WRITTEN INSTRUCTION: Update the rows below, from the first one through the line containing "Action: coord(543,169)", by replacing "pencil" with "pen" and leaving everything else unchanged.

INFORMATION PROVIDED:
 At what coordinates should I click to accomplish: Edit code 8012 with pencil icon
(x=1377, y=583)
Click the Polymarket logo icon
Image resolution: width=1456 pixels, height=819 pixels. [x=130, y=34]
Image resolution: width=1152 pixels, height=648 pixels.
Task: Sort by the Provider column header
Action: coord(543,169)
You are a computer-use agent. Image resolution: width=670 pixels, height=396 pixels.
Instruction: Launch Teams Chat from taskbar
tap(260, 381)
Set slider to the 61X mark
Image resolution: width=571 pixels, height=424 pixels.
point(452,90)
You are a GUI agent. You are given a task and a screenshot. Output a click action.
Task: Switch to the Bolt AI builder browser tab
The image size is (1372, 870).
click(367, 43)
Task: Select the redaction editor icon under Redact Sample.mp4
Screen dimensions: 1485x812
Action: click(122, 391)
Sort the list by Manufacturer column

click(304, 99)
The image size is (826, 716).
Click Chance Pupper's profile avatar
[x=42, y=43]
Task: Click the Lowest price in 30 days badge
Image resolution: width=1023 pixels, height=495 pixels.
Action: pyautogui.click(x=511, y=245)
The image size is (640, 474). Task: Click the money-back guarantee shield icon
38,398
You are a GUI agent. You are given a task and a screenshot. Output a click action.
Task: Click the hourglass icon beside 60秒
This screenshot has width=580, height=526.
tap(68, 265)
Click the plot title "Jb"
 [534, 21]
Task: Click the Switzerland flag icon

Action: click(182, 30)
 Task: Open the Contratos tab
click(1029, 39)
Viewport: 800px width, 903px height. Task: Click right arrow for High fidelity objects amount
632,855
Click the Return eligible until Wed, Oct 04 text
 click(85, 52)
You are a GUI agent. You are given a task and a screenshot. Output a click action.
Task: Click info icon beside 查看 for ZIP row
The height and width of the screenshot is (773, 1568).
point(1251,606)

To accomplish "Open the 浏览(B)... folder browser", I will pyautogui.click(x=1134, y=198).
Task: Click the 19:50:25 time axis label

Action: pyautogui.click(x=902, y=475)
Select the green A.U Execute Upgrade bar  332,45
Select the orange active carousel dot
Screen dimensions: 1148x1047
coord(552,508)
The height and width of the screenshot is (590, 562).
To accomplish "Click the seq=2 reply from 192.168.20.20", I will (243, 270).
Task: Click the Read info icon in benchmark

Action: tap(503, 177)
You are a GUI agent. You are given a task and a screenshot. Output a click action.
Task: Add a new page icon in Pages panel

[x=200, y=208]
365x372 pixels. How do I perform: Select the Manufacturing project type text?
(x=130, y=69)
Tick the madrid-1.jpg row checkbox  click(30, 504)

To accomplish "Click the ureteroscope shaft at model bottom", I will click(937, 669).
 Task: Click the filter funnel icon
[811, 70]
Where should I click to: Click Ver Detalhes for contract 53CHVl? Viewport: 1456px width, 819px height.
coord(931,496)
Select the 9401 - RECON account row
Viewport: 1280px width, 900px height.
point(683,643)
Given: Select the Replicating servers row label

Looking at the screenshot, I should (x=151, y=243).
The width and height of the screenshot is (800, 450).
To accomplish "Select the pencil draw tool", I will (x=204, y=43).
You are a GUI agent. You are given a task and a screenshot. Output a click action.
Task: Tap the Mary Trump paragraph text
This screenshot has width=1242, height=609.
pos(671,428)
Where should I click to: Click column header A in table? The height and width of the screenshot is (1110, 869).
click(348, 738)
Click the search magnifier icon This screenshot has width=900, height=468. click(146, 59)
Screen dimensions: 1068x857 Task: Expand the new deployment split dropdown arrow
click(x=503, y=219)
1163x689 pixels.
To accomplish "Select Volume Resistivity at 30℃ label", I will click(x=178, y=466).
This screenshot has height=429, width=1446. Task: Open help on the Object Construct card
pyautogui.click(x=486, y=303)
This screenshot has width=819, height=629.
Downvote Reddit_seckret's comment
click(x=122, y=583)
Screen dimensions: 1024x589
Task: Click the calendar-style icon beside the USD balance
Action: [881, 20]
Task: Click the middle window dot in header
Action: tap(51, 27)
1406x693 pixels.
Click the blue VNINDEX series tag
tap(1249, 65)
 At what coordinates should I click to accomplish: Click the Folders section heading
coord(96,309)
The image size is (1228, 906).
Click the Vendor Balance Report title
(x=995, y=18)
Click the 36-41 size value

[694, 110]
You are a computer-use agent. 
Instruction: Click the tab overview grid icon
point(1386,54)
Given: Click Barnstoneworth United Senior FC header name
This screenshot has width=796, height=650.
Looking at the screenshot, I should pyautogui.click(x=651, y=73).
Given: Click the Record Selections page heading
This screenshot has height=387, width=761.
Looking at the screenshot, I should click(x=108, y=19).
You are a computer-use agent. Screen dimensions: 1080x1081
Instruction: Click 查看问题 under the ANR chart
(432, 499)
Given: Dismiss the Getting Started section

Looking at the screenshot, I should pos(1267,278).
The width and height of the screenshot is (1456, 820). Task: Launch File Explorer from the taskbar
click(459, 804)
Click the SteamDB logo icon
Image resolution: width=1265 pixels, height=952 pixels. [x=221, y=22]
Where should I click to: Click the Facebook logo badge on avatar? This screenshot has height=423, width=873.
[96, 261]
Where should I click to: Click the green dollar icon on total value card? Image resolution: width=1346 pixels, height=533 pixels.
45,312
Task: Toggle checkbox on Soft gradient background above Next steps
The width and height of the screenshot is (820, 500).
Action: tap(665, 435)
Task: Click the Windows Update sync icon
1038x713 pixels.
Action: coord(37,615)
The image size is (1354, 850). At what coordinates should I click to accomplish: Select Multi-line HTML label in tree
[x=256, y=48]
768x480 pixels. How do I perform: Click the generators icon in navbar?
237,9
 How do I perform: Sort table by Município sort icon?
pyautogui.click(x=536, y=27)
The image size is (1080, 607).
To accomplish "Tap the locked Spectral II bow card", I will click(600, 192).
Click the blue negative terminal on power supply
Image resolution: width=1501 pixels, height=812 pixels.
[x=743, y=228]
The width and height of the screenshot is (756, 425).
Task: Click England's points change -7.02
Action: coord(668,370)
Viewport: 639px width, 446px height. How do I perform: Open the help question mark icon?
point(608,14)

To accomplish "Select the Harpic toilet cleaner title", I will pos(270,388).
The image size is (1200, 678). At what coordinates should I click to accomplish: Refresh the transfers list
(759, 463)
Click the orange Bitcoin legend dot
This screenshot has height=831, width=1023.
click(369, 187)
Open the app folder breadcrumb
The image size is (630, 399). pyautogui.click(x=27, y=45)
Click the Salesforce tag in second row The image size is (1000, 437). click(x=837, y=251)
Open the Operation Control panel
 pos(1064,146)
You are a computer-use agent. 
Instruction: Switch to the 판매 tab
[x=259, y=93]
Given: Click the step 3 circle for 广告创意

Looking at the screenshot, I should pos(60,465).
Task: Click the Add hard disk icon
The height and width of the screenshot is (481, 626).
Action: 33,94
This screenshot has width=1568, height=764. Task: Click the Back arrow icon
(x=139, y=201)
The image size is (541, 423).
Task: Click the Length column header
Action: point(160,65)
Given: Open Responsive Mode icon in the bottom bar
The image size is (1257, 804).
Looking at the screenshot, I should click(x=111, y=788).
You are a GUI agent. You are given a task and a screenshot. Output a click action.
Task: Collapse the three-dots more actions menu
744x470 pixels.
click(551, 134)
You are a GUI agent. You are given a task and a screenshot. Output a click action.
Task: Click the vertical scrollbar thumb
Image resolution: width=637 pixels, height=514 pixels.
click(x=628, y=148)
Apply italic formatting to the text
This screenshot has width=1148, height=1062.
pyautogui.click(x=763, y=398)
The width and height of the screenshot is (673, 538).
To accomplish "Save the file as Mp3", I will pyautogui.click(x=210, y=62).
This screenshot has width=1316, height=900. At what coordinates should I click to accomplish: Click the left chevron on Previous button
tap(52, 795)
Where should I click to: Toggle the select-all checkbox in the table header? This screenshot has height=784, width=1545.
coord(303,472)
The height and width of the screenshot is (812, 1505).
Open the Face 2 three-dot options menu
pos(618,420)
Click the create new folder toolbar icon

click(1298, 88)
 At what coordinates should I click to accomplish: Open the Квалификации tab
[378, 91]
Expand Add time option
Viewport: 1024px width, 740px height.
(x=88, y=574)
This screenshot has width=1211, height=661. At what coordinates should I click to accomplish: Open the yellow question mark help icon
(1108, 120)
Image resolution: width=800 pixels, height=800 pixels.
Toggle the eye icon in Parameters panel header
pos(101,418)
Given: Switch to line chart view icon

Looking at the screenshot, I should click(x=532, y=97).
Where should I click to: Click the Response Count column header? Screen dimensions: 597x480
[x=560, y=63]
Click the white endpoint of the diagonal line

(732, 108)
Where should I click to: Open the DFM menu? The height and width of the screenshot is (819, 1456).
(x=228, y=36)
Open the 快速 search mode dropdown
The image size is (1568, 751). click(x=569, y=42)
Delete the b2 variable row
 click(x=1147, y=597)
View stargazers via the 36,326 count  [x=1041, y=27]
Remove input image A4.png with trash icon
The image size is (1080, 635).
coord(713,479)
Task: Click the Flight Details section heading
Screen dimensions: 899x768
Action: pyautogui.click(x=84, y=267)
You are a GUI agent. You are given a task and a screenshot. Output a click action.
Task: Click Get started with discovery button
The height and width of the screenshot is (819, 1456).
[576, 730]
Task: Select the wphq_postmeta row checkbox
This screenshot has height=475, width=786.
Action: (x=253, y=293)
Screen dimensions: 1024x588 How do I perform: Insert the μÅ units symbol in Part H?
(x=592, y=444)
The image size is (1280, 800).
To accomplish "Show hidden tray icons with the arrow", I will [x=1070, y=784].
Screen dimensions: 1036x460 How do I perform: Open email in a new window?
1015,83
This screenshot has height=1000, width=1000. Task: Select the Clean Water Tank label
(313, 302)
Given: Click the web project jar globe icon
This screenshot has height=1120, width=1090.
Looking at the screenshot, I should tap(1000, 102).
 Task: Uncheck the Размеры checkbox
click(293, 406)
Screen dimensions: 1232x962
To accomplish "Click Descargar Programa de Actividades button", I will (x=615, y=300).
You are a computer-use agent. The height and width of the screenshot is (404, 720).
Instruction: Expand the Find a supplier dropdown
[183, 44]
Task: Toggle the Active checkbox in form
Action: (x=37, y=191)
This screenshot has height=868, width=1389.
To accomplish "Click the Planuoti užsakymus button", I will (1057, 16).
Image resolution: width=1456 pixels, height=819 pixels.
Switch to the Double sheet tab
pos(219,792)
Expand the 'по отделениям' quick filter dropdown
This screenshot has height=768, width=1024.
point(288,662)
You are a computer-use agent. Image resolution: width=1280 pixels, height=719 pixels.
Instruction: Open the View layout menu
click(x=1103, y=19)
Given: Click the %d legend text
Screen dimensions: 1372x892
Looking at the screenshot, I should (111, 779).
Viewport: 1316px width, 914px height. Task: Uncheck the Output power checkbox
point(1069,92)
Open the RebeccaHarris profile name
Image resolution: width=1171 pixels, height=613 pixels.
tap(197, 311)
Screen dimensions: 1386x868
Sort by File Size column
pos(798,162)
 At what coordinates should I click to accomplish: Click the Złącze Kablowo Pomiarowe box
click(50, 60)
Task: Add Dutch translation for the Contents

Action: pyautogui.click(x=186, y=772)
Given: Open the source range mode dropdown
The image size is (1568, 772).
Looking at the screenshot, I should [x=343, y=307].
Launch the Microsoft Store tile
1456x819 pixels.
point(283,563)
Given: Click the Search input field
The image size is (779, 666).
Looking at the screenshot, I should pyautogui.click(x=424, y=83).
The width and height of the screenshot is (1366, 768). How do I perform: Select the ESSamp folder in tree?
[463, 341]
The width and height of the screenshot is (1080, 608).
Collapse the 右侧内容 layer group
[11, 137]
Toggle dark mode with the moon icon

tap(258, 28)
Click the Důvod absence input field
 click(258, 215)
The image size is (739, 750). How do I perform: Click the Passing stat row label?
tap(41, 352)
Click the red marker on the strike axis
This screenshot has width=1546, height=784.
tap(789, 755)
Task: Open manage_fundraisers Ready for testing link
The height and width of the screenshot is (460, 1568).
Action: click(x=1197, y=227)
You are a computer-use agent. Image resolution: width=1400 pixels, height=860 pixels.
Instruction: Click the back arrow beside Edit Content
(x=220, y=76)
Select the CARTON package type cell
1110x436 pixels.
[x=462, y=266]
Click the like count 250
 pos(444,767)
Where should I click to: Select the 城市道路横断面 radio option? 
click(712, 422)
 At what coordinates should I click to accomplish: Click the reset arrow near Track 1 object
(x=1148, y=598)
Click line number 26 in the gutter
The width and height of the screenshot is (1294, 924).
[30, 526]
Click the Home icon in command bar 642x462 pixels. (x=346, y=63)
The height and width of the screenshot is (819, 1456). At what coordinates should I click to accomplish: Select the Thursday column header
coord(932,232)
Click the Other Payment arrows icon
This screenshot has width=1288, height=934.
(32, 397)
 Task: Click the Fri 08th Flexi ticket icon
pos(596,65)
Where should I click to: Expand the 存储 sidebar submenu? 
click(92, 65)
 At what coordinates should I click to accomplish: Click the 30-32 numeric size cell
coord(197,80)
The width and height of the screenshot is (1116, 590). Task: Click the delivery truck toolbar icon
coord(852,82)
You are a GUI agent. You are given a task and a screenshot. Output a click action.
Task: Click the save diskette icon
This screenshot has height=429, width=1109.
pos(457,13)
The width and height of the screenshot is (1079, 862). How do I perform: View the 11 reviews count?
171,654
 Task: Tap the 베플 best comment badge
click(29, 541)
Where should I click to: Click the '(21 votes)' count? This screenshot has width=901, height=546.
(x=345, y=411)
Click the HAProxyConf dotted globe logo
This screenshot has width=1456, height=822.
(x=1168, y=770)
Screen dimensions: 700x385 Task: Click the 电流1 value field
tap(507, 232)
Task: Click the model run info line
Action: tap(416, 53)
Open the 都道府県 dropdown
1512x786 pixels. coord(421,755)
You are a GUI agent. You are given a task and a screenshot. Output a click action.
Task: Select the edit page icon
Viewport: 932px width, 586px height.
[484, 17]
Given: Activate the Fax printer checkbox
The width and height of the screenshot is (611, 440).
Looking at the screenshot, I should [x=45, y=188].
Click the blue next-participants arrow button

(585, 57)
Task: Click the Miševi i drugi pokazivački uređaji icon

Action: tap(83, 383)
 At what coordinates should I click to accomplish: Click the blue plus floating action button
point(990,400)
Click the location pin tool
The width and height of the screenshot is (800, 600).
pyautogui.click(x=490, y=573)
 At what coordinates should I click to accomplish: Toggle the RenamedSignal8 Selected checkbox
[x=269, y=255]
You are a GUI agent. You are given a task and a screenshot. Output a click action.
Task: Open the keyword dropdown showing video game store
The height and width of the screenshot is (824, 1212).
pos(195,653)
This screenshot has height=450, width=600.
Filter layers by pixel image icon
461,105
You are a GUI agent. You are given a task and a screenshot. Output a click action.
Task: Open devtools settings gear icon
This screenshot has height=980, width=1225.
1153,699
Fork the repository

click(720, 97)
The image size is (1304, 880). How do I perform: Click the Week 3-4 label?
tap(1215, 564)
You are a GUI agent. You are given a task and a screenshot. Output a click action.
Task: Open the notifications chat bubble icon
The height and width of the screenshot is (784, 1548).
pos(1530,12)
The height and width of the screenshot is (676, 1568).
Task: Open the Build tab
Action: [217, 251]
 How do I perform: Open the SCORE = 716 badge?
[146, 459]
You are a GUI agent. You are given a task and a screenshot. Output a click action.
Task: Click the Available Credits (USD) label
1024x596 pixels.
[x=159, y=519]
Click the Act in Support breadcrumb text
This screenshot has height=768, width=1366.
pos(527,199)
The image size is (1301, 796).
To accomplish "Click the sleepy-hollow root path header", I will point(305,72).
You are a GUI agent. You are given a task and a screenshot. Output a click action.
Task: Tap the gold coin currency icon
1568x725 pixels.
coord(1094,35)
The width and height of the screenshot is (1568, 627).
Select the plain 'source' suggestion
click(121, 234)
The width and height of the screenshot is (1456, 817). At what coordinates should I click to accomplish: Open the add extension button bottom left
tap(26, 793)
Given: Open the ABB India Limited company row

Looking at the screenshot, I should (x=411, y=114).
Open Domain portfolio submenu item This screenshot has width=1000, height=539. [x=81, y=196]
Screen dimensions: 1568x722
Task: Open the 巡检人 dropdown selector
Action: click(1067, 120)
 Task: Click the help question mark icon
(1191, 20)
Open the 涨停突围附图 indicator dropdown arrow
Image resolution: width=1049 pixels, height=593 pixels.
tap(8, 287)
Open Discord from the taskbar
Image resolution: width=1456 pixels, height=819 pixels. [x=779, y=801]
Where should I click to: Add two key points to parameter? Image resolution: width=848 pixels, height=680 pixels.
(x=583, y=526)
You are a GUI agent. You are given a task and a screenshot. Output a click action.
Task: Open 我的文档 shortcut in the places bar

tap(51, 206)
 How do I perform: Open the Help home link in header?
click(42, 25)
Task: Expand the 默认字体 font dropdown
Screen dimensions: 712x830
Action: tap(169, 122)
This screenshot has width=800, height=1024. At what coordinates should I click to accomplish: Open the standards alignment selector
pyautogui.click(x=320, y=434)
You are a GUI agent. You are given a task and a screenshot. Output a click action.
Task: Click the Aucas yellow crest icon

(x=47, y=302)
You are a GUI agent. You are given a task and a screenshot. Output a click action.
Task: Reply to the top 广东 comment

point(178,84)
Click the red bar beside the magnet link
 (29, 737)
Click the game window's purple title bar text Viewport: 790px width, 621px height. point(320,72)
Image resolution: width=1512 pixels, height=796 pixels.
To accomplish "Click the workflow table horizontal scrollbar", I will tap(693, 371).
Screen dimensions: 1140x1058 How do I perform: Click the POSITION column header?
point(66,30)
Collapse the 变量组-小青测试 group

TASK SOLUTION:
 At what coordinates should I click to accomplish: Edit code 8012 with pen icon
(x=1377, y=583)
Click the Polymarket logo icon
Image resolution: width=1456 pixels, height=819 pixels. [x=130, y=34]
Image resolution: width=1152 pixels, height=648 pixels.
Task: Sort by the Provider column header
Action: coord(543,169)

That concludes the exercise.